19世紀後半における在外日本コレクション形成とその役割-シーボルト収集資料を中心に-

国立歴史民俗博物館研究部 教授
日高 薫

1. 研究目的と新たに得られた知見

本研究は、19世紀後半の外交や文化、産業の分野における日欧交流の実態を、日本を訪れた外国人たちによって収集された在外の日本関連資料を軸に分析するものである。

具体的には、フィリップ・フランツ・フォン・シーボルトの長男で、明治政府のお雇い外国人として外交分野に貢献したアレクサンダー・フォン・シーボルトと、同じく日本考古学の黎明期に活躍した二男ハインリッヒ・フォン・シーボルトによる日本コレクションを主たる対象とし、《もの》資料調査と文献資料調査との総合研究によって、海を渡った日本の物品が果たした多岐にわたる役割を立体的に解明することを目的としている。

1873年のウィーン万国博覧会日本館における展示とその後の展示品のヨーロッパ各地への寄贈・売却が如実に語るように、物質文化・視覚文化における活発な交流は、個人コレクションの域を超えて、この時代のヨーロッパ各国と日本との外交や産業・文化の基盤形成に大きく貢献した。シーボルトの息子たちは彼らの収集資料を、ザクセン大公、ヘッセン大公、バーデン大公、ワイマール大公、あるいはライプツィッヒ、コペンハーゲン、ミュンヘン、ベルリン、ハンブルク等の博物館などヨーロッパ各地に精力的に寄贈・売却している。その行為は、単に日本文化を紹介するためのみならず、相互の貿易・産業の発展に資するという外交上の目的に基づくものであったことが明らかになりつつある。

研究グループは、ドイツやオーストリアの研究者と合同で、各地に散在するシーボルト収集《もの》資料および文献資料の調査をおこなう過程で、シーボルト末裔家より、ハインリッヒ収集と見なされる日本資料の展示風景を撮影した19世紀の古写真4枚を発見した。古写真中の日本資料を現存する《もの》資料と対照した結果、その大半はウィーン世界博物館の所蔵品と一致し、また現在ヴュルツブルクなどドイツに伝世する資料も含まれることが判明した。古写真は、ウィーン帝室自然史博物館にハインリッヒ収集資料が一括寄贈される1888年以前にウィーンの写真屋によって撮影されたものであることがわかるが、どのような機会に撮影されたものなのかは現在のところ解明できていない。

2. 進捗状況、今後の予定

国立歴史民俗博物館とウィーン世界博物館は、この協働研究事業の中間成果を広く発信するため、ウィーン世界博物館におけるハインリッヒ・コレクションに関する企画展示の共同開催を計画中である(日墺友好150周年企画、2020年2月20日~5月15日に開催予定)。また展覧会会期中の2020年3月に同博物館で関連テーマによる国際シンポジウムを開催する。企画展は、古写真に写された19世紀の展示風景の情報をもとに構成し、ハインリッヒ収集の日本資料を具体的に紹介しつつ、その受容の実態や収集品がヨーロッパで果たした役割を考察する。また、古写真と現存資料との対応関係をわかりやすく説明するため、モノクロ古写真にカラーの資料写真を嵌め込んだムービーを作成して映写する。
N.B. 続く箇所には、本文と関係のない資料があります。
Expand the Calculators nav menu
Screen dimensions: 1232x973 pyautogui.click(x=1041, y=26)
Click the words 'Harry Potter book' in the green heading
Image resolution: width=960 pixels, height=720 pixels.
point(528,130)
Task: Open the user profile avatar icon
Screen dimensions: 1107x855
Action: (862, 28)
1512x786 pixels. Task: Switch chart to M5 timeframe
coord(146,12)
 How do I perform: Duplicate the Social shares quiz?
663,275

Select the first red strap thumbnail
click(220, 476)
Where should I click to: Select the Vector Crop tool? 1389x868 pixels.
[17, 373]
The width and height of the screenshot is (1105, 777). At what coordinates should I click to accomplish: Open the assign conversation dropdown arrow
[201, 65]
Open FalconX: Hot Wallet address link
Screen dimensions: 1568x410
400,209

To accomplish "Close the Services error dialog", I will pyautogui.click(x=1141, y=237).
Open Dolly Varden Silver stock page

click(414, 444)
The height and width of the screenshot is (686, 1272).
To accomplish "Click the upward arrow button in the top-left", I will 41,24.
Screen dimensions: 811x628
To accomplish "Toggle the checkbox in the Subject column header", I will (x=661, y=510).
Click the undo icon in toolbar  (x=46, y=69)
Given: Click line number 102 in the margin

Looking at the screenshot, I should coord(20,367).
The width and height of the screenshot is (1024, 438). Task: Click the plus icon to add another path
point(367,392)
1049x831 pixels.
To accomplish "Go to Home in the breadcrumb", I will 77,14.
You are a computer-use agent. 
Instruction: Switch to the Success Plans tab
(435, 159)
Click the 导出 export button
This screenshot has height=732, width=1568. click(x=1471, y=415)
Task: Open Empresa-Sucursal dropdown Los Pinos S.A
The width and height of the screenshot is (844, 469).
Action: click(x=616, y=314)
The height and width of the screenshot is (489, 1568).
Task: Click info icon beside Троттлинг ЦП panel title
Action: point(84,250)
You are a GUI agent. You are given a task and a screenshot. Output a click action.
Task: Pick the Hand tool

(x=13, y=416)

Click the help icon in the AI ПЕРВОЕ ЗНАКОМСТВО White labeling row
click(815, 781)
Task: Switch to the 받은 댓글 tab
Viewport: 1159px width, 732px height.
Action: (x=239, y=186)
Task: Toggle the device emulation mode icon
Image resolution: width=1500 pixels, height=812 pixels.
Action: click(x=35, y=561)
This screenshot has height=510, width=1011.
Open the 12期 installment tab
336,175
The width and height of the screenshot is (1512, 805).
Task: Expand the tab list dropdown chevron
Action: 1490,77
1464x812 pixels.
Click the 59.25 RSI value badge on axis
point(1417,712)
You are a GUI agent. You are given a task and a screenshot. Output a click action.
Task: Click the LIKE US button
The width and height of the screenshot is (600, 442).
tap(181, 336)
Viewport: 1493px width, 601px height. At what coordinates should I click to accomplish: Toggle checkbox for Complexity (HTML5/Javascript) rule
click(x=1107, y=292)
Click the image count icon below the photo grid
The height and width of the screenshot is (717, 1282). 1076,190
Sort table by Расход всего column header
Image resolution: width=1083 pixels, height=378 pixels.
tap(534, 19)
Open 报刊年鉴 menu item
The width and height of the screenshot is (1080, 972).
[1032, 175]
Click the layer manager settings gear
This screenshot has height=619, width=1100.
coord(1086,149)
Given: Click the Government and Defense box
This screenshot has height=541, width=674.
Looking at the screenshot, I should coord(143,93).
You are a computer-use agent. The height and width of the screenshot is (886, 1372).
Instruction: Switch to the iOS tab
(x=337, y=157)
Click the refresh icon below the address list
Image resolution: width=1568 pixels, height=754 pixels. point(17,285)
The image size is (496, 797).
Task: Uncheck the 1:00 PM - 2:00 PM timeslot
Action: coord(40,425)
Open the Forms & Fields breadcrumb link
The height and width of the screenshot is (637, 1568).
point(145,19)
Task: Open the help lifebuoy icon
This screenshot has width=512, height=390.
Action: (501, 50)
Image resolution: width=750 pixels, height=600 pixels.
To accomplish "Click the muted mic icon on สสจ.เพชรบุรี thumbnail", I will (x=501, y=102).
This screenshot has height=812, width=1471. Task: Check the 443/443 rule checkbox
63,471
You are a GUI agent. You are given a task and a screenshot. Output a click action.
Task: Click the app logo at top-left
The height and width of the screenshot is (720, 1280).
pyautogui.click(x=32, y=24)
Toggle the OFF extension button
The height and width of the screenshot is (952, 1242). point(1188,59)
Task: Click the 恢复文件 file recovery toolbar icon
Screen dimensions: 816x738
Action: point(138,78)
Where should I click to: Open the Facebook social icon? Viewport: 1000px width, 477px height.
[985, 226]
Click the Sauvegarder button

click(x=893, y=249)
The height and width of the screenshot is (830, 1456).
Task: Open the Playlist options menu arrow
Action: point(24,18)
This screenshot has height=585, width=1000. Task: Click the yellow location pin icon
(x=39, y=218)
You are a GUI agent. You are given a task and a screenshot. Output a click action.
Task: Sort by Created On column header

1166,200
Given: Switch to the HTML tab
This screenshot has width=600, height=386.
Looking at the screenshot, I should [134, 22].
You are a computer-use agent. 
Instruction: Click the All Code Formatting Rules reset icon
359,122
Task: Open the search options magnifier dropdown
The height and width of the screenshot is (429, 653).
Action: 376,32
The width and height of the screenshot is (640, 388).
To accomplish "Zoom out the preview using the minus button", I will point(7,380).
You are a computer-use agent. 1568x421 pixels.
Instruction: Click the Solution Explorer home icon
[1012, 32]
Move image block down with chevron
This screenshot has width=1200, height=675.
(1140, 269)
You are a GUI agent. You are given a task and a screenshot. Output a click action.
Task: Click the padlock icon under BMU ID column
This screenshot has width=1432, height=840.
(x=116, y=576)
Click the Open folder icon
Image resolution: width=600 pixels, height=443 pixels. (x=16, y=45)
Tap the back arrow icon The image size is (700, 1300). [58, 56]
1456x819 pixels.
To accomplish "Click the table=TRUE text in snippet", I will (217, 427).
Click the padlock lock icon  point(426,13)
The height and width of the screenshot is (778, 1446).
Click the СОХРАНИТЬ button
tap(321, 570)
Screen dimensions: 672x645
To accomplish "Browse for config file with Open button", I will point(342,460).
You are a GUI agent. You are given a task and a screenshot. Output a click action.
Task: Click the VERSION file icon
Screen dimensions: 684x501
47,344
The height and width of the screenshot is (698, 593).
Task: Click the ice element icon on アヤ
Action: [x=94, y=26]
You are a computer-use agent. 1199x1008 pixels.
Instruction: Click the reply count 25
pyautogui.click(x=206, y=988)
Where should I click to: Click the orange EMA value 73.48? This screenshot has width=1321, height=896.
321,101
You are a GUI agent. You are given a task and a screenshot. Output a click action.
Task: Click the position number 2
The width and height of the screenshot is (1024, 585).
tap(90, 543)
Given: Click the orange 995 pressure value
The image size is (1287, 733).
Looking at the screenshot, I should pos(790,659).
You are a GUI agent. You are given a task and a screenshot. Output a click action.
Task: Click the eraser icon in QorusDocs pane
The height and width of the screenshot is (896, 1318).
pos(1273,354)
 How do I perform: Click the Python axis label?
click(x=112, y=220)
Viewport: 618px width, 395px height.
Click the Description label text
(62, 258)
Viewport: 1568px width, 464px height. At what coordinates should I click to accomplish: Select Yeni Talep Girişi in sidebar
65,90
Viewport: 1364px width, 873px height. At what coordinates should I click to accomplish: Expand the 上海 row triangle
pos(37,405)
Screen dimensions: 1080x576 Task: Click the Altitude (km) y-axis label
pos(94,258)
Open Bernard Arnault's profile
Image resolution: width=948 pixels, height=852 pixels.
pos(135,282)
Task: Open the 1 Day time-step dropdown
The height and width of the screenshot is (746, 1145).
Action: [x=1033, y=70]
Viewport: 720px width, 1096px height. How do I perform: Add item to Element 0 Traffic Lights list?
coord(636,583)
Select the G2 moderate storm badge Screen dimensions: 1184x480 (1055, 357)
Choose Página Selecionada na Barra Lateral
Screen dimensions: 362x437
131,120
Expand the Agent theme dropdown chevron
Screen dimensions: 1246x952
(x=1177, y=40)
これまでに、ウィーン世界博物館(2018年10月・2019年1月)、ドイツのブランデンシュタイン家(2018年8月)、ヴュルツブルク・フランケン博物館(2018年11月)で調査をおこない、古写真中の約70パーセントの資料の同定と撮影を完了すると同時に、各地に散在することになったシーボルト・コレクションに関係する文献等を収集した。さらに今後、ミュンヘン五大陸博物館(2019年3月)、世界博物館(2019年6月)の調査をおこない、展覧会およびシンポジウム開催にむけて研究を深め、関連資料の調査撮影と、展示内容の検討を進めていく予定である。